任天堂が賭けに出た。2012年12月にカナダ限定で発売した「Wii」の廉価版(「Wii mini」)を3月に入ってからドイツに続き、22日に英国でも売り出した。イタリア、スペイン、フランスでも順次投入する。

「Wii mini」は、Wii からインターネット接続と「ニンテンドー ゲームキューブ」のソフトも遊べるという機能を省いたもので、通常のWii 本体より4割も安い。3月21日時点でドイツのアマゾンでは99ユーロで売られていた。

 価格の安い旧型機が売れれば、Wiiはもちろん、新型ゲーム機「Wii U」とも客を食い合うことになるのは確実だ。
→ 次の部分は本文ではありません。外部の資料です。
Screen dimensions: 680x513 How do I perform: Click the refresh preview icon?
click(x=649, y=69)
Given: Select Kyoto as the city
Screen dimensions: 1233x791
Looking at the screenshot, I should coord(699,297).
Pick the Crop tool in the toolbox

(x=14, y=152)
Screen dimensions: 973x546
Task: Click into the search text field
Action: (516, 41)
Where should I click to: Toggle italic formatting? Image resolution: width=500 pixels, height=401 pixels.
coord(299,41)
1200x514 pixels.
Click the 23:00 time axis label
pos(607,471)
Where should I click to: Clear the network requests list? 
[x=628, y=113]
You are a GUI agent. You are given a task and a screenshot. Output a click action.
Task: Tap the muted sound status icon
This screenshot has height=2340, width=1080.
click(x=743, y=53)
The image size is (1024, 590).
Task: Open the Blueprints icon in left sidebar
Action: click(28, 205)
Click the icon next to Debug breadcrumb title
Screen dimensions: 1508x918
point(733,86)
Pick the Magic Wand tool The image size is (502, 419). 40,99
 任天堂側は、「欧州はWiiの普及スピードが遅く、成熟市場とはいいきれない。最終の刈り入れ期と位置付けて、miniを発売した」(幹部)としている。

 そのため、Wiiがすでに成熟期に入った日本や米国にはminiは投入しない予定だ。

 だが、業界関係者の見方はこうだ。「Wii Uがソフトの不足で振るわないため、既存の人気ソフトをフル活用し、売上げにつなげようとしている」

 これがあだになる恐れもある。 miniでは「マリオカート」などのWiiの人気ゲームが遊べるわけで、ユーザーからは「小ぶりでレッドのデザインもクールで、miniで十分」との声も上がっている。Wii Uは価格がminiの二倍もするため、こうなればユーザーのminiからWii Uへのシフトは進みにくくなる。さらには、miniに引きずられる形で、Wii Uの値下げ圧力が強まる可能性もある。

 任天堂が、このような負の循環に陥りかねない危険な賭けに出たのには二つの理由がある。一つ目は、ソニーやマイクロソフトが新型ゲーム機を発売する前に、Wiiのユーザー人口を増やしておきたいというものだ。

 もう一つは円安だ。任天堂は2013年第3四半期に為替差益で222億円強を計上し、東京商工リサーチの調べでは上場企業トップだった。海外売上高が8割近い任天堂にとって円安は追い風だ。「欧州の海外子会社が収益確保のためにminiの発売を決定した」(任天堂幹部)というが、円安だからこそ単価の低い製品を発売しやすかったともいえる。